Since we only study the simple logistic regression model, only one predictor variable is included in the model. We first perform exploratory data analysis on the predictor variable to make sure the variable is not extremely skewed.
Since the simple logistic regression contains only one continuous
variable of a binary categorical variable as the predictor variable, no
there is no issue of potential imbalance. We will not transform distance
and fit a logistic regression directly to the data.
## Waiting for profiling to be done...
| Estimate | Std.
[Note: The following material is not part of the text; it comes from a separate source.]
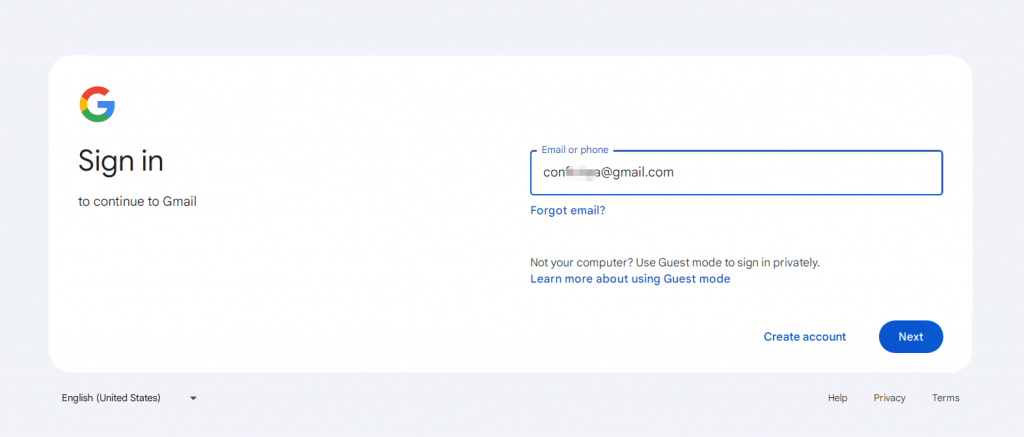
Task: Open Learn more about using Guest mode
Action: tap(630, 279)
Error | z value | Pr(>|z|) | 2.5 % | 97.5 % | |
|---|---|---|---|---|---|---|
| (Intercept) | 6.7627078 | 0.5444277 | 12.42168 | 0 | 5.7399740 | 7.877643 |
| distance | -0.1208357 | 0.0122852 | -9.83590 | 0 | -0.1457751 | -0.097540 |
From the table above, distance is negatively associated with the success of the kick which is expected. This is because the further away you are from the goal line, the smaller chance you have of scoring.
Next, we convert the estimated regression coefficients to the odds ratio.
| Estimate | Std. Error | z value | Pr(>|z|) | odds.ratio | |
|---|---|---|---|---|---|
| (Intercept) | 6.7627078 | 0.5444277 | 12.42168 | 0 | 864.9812621 |
| distance | -0.1208357 | 0.0122852 | -9.83590 | 0 | 0.8861796 |
The odds ratio associated with distance is 0.886 meaning that as the distance increases by one yard, the odds of having a successful field goal decrease by 12%.
Some global goodness-of-fit measures are summarized in the following table.
| Deviance.residual | Null.Deviance.Residual | AIC |
|---|---|---|
| 686.9 | 817.7 | 690.9 |
Since the above global goodness-of-fit is based on the likelihood function, we don’t have other candidate models with corresponding likelihood at the same scale to compare in this simple logistic regression model, we will not interpret these goodness-of-fit measures.
The success probability curve (so-called S curve) is given below.
The left-hand side plot in the above figure is the standard S curve representing how the probability of a successful field goal decreases as the distance decreases. After diving deeper to see the rate of change in the probability of a failed field goal, we obtain the curve on the right-hand side that indicates that the rate of change in the probability of successful field goals decreases when distance is less than 55 yards and inecreases when distance is greater than 55. The turning point is about 55 yards.